*Supplied material*.
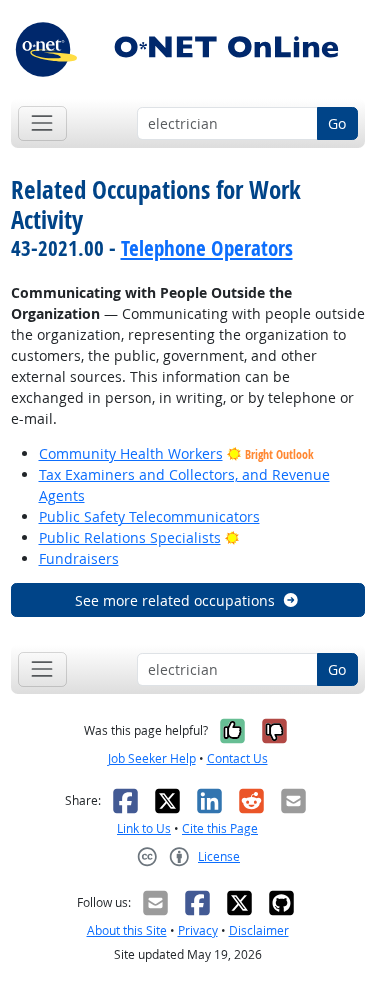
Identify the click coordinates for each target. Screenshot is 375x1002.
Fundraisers (79, 558)
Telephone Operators (207, 248)
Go (337, 123)
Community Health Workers (131, 453)
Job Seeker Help (152, 758)
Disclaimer (259, 930)
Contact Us (237, 758)
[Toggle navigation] (42, 123)
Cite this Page (220, 828)
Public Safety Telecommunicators (149, 516)
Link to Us (144, 828)
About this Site (127, 930)
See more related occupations (175, 600)
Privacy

*Directions*. Pictures are not part of the copy; reproduce everything else in the records exactly.

*Reply to the exercise*.
Identify the click coordinates for each target. Screenshot is 375x1002.
Fundraisers (79, 558)
Telephone Operators (207, 248)
Go (337, 123)
Community Health Workers (131, 453)
Job Seeker Help (152, 758)
Disclaimer (259, 930)
Contact Us (237, 758)
[Toggle navigation] (42, 123)
Cite this Page (220, 828)
Public Safety Telecommunicators (149, 516)
Link to Us (144, 828)
About this Site (127, 930)
See more related occupations (175, 600)
Privacy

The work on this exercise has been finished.